Task goal: An exact copy of every entry is required, without the pictures.

Stored data:
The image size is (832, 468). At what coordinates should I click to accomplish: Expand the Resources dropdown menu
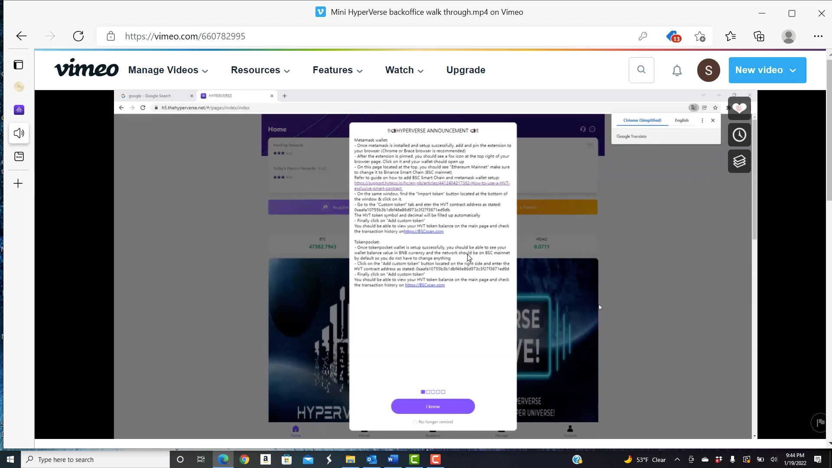(x=260, y=70)
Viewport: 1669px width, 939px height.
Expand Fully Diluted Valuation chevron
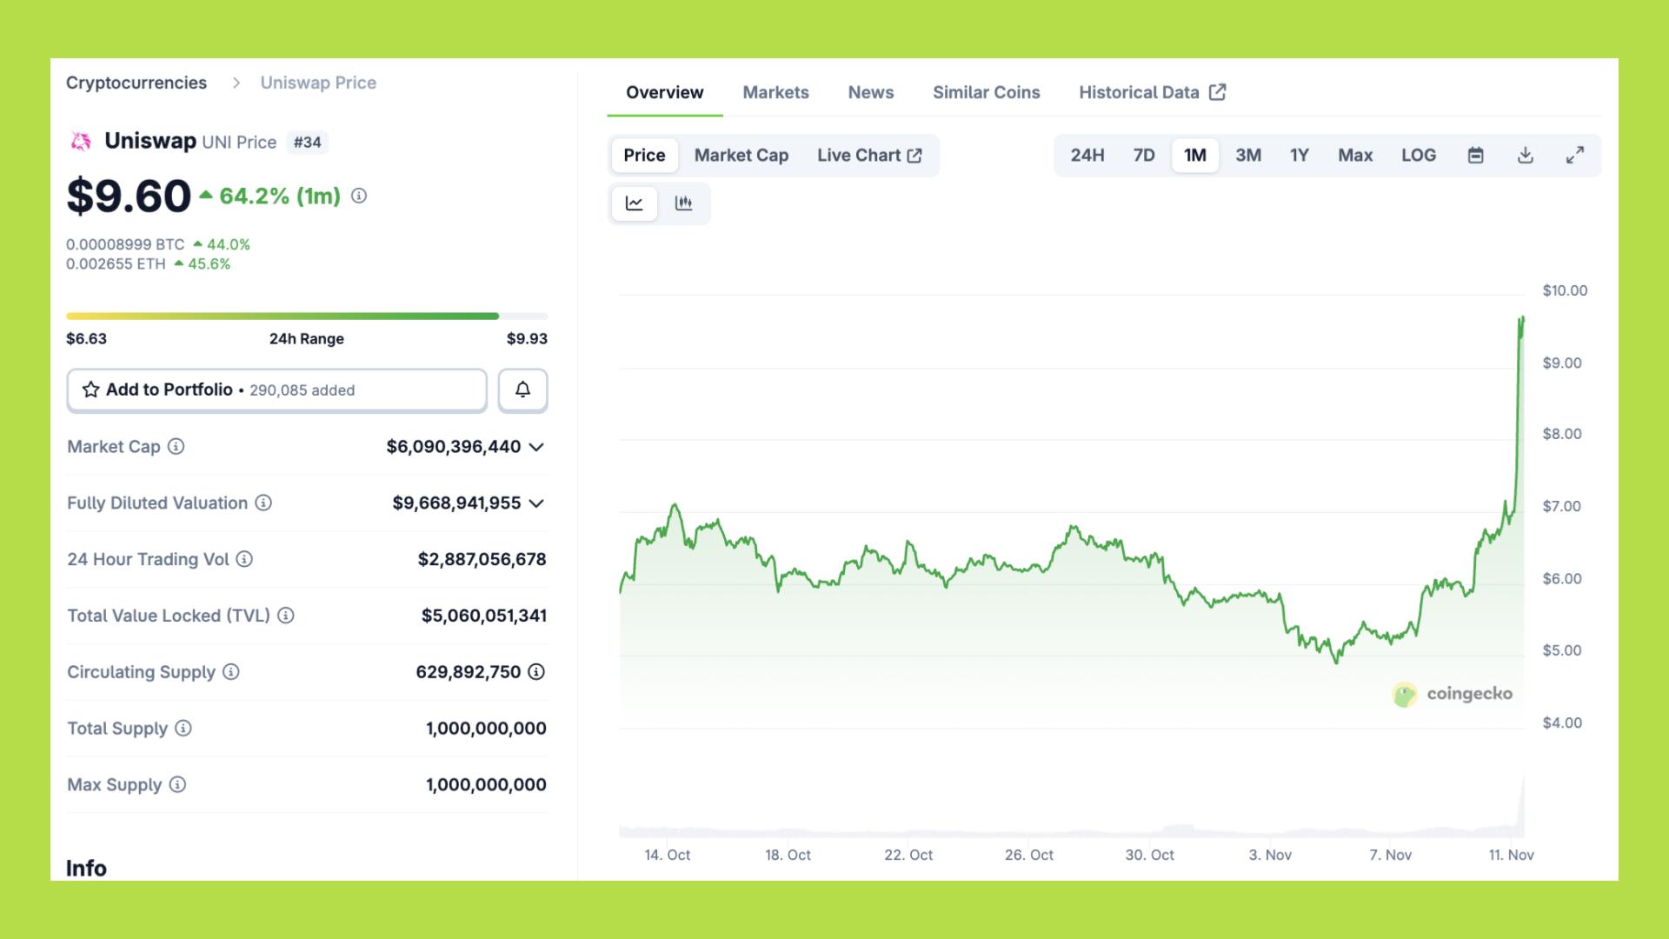point(536,503)
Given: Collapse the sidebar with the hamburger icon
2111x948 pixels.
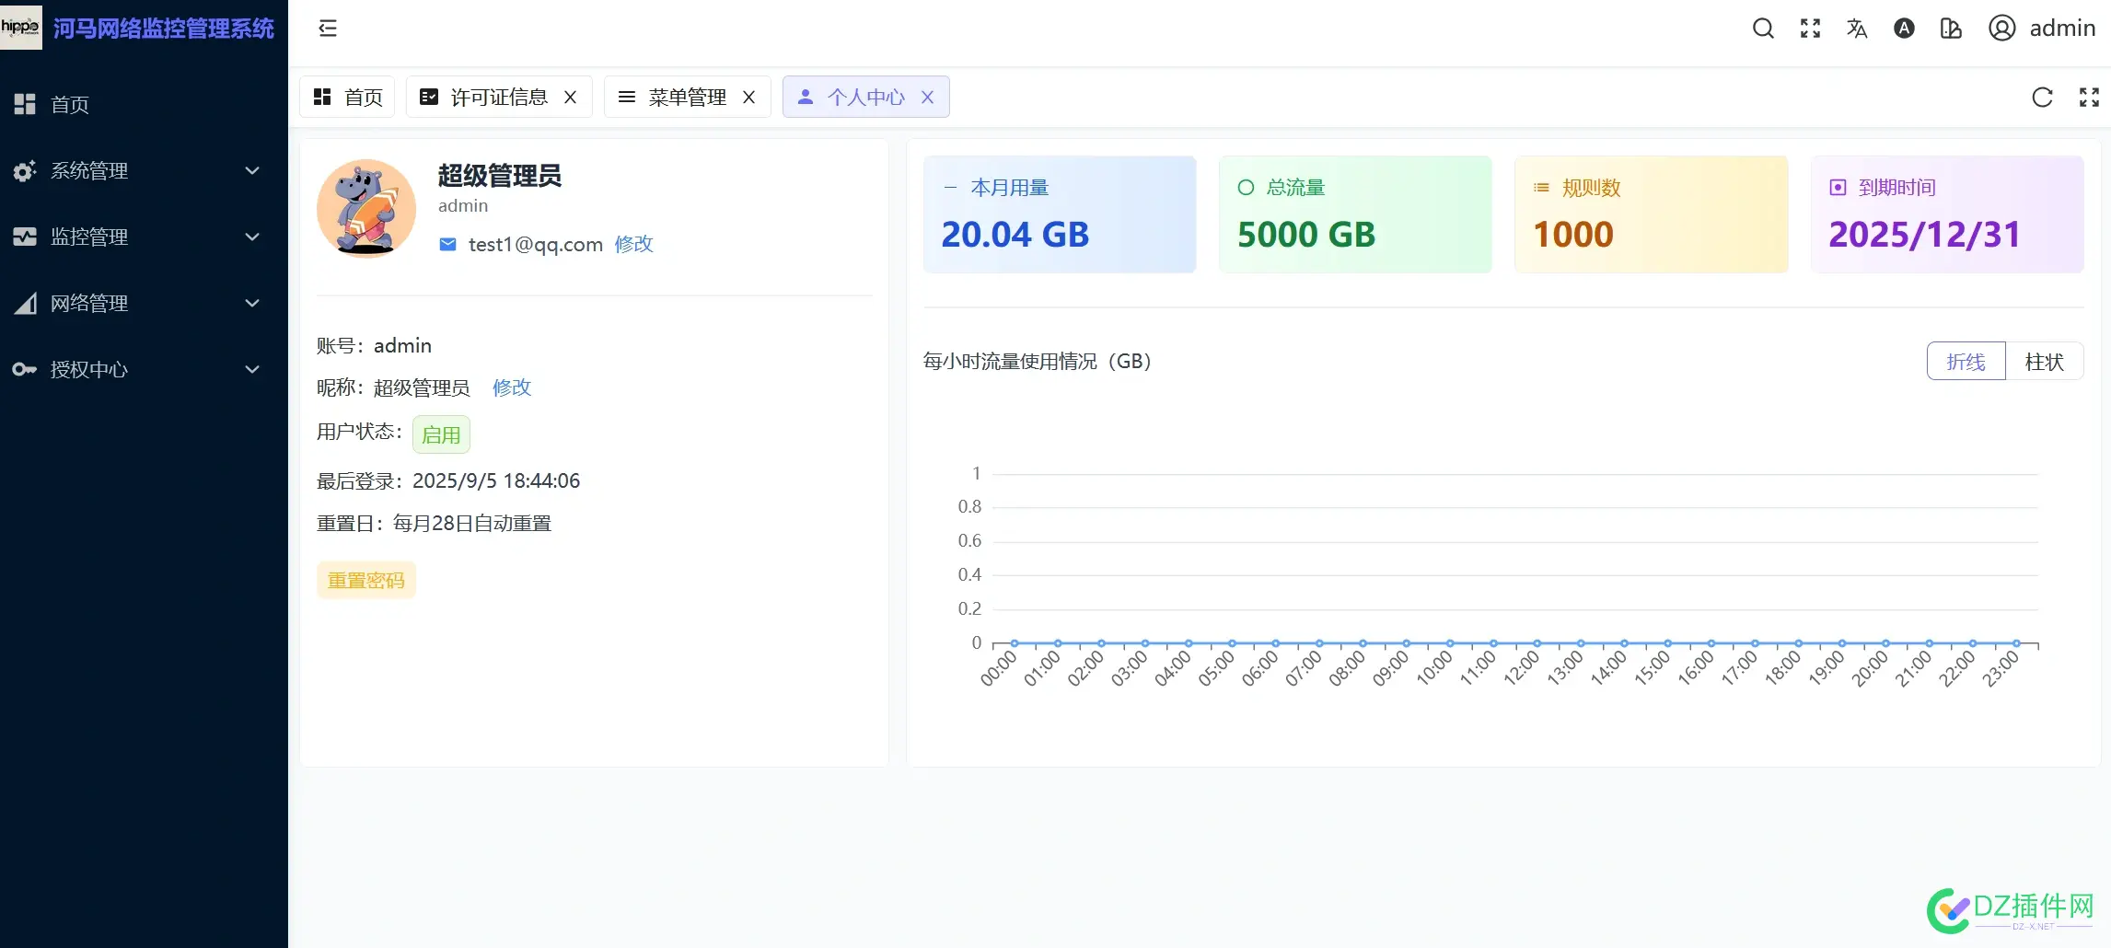Looking at the screenshot, I should [328, 29].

Exercise output:
The image size is (832, 468). At what coordinates should I click to accomplish: Expand the Resources dropdown menu
(x=260, y=70)
Viewport: 1669px width, 939px height.
Expand Fully Diluted Valuation chevron
point(536,503)
Given: Collapse the sidebar with the hamburger icon
2111x948 pixels.
Looking at the screenshot, I should [328, 29].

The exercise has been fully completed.